38. If you want to be a fish, you won't get dirty if you don't take a bath. Every seven seconds, a new world will appear, and it is cute to be fat enough to stand out. The most important thing is that it won't be hot in summer.
39, my circle of friends, half show love, half sad, mixed with several strong WeChat merchants.
40. It is said that drinking should not exceed six points, eating should not exceed seven points, and couples should not exceed eight points! But most people are often drunk, full, and then love to be idiots!
4 1, empty happiness is waking up in the morning and thinking that you have grown taller. A closer look reveals that the quilt cover is horizontal.
42, finally know why my feet are always cold, because the legs are long and the blood supply is insufficient, commonly known as high cold.
43. Affection for children has a great influence on big brother's walking in rivers and lakes.
44. There are thousands of wardrobe clothes in Qian Qian, and only the new ones are the best.

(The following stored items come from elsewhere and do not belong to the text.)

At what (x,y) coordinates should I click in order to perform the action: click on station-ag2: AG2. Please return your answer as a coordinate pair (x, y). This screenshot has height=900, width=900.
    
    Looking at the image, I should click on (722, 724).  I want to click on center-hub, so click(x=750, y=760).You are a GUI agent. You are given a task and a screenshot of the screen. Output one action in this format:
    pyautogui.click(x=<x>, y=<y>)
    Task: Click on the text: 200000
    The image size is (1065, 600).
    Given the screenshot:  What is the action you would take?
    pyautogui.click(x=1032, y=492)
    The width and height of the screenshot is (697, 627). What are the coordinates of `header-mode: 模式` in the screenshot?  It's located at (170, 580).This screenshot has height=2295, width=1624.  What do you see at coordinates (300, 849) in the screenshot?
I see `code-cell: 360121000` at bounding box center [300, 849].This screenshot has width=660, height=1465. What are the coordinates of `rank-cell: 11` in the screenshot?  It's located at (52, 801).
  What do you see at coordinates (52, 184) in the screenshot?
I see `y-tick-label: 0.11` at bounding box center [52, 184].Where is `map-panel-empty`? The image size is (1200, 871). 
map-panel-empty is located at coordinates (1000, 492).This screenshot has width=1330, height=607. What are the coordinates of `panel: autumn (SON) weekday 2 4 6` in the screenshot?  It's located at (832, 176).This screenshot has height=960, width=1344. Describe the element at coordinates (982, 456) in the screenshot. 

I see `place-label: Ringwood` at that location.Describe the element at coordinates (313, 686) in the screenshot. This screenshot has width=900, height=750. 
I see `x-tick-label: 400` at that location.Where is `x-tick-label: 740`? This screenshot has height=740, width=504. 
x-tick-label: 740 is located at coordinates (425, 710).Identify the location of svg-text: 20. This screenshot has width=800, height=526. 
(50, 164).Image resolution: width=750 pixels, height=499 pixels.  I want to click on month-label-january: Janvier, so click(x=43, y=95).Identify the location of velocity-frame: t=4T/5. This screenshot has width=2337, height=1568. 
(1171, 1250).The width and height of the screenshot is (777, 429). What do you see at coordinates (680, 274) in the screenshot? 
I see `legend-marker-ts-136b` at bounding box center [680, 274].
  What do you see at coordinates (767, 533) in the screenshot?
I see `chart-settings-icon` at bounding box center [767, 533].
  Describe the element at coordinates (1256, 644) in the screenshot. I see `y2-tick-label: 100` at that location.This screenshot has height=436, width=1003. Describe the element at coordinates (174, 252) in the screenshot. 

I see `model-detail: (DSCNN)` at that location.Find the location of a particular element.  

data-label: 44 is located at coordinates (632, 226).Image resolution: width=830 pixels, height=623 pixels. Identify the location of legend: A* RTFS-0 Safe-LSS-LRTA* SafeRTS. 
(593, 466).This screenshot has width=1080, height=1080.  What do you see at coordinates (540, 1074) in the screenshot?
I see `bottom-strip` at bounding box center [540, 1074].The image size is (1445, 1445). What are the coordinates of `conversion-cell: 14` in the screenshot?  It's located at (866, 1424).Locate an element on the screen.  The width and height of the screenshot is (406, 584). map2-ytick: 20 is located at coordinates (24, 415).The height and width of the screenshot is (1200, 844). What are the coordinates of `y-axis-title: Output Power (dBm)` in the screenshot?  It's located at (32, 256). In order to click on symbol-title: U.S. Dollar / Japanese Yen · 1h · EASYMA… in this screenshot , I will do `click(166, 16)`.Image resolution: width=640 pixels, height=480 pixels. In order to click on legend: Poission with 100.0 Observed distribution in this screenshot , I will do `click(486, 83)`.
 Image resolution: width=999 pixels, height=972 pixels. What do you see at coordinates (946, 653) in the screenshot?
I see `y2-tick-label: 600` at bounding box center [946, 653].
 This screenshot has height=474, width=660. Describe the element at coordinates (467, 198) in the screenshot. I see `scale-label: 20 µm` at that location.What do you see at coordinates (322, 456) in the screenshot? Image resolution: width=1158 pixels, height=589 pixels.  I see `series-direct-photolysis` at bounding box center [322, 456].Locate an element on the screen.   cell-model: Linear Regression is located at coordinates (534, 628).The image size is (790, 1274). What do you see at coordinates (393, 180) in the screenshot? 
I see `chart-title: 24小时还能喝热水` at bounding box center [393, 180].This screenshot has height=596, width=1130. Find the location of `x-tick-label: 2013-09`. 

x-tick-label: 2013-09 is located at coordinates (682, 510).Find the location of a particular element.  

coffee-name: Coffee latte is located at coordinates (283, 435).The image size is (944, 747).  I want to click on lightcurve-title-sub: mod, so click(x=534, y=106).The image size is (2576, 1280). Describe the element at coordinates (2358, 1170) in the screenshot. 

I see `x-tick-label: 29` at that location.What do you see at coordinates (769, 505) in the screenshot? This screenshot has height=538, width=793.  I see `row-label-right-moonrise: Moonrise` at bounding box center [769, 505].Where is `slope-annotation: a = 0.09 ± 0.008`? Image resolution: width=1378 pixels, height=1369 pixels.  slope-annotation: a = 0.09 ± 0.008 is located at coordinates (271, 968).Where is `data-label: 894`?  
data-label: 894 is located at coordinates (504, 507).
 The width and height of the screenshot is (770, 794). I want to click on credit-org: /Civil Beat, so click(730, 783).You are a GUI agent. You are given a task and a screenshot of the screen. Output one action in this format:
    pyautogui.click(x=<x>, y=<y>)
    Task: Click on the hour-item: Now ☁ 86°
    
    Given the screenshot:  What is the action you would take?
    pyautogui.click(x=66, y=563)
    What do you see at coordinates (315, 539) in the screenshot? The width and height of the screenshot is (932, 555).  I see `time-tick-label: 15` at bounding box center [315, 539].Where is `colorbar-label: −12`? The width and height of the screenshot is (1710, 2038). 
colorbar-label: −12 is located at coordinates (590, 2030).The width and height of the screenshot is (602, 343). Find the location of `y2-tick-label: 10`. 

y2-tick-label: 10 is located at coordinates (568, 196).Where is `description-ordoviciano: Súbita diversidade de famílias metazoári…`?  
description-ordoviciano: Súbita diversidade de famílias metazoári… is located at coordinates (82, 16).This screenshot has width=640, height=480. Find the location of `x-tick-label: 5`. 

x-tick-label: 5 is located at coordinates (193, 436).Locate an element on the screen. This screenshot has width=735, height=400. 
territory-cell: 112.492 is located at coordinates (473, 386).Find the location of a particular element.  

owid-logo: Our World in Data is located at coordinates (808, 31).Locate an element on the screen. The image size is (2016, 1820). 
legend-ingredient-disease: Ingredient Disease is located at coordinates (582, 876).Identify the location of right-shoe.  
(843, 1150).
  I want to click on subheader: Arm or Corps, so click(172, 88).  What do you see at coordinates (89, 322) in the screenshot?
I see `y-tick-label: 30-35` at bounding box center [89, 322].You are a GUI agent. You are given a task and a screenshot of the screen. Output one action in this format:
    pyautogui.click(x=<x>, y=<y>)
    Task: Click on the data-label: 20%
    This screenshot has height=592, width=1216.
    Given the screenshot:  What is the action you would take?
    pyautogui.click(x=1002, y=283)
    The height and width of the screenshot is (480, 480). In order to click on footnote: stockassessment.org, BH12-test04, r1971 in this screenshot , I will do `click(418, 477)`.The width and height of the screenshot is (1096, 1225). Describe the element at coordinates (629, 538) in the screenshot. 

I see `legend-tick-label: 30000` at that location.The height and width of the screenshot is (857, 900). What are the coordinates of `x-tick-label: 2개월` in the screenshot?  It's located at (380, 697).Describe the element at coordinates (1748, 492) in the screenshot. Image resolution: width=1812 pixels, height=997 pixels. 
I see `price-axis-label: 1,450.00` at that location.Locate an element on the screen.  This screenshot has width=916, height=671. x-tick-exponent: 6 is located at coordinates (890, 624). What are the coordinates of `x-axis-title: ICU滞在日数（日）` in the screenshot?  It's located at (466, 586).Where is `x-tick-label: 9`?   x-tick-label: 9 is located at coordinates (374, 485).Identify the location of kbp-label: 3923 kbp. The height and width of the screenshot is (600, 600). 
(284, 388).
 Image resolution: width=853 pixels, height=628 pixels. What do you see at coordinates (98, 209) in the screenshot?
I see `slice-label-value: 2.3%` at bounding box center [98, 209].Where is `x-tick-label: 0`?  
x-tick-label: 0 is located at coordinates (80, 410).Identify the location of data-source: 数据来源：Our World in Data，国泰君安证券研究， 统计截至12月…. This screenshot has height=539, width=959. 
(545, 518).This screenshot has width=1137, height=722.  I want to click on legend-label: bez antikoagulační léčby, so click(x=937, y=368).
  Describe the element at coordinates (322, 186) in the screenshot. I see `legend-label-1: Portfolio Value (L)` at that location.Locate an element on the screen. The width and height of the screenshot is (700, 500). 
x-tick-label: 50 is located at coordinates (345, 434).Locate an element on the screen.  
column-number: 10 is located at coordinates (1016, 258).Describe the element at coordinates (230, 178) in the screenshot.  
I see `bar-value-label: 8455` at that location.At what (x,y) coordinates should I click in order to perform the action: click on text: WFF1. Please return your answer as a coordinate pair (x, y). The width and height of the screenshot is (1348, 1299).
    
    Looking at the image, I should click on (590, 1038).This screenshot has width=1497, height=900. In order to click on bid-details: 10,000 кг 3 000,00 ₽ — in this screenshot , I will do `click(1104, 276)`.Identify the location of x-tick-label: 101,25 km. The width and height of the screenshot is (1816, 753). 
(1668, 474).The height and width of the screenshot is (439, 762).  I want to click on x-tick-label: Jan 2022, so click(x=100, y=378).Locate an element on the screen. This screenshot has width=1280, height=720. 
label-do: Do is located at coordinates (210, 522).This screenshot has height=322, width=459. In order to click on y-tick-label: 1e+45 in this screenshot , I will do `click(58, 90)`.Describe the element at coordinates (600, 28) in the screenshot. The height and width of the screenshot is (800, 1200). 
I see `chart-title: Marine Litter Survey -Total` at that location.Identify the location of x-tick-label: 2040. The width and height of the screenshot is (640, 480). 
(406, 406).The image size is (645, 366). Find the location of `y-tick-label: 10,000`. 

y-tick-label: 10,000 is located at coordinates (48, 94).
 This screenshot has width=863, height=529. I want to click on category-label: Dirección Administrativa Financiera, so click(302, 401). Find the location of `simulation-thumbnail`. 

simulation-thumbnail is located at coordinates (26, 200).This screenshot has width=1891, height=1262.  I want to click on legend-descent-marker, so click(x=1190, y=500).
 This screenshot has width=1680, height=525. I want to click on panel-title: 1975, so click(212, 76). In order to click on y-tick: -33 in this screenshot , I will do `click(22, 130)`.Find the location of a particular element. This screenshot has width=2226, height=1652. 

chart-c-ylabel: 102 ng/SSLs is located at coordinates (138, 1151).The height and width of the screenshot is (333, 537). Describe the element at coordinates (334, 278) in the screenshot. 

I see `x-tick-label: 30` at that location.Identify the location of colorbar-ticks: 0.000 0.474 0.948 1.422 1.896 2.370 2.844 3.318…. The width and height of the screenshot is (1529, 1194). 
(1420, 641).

45. After the sports meeting, some people won the ranking, while others became expression packs.
46. How to explain your obesity gracefully? There are many things in my heart, and it is not good to lose weight.
47. I think that year, when my sister was the thinnest, she was only six and a half pounds!
48. Besides teeth, there is love.
49. Now, what qualifications does a man have to tell his sister to grow old together? I'm completely bald before I grow gray hair.
I'm not a bone. I can't let every dog run after me.
5 1, Dad says handsome men lie, and Mom says unattractive men lie. Your father is a good example.
52. Everyone is working hard, and I'm still lying in bed anxiously playing with my mobile phone.
53. If everything depends on the mouth, what about the dumb?
54. Stop infatuating with me, or your sister-in-law will hit you with a pot.
55. With a suitable resume, you can get a good job; You don't have to work if you have the right child.
56. You add me, don't chat with me, don't praise me, and don't hook up with me. Are you looking for opportunities to plot against me?
Don't call me a house girl, please call me Madame Curie!
58. Mr Bao, why is there a moon on your forehead? Because I don't understand the darkness of my day.
59, salted fish turn over, or salted fish.
60. I removed the TV. My father said to me: If you are safe, it will be sunny. If you are not safe, I will kill you with a hammer.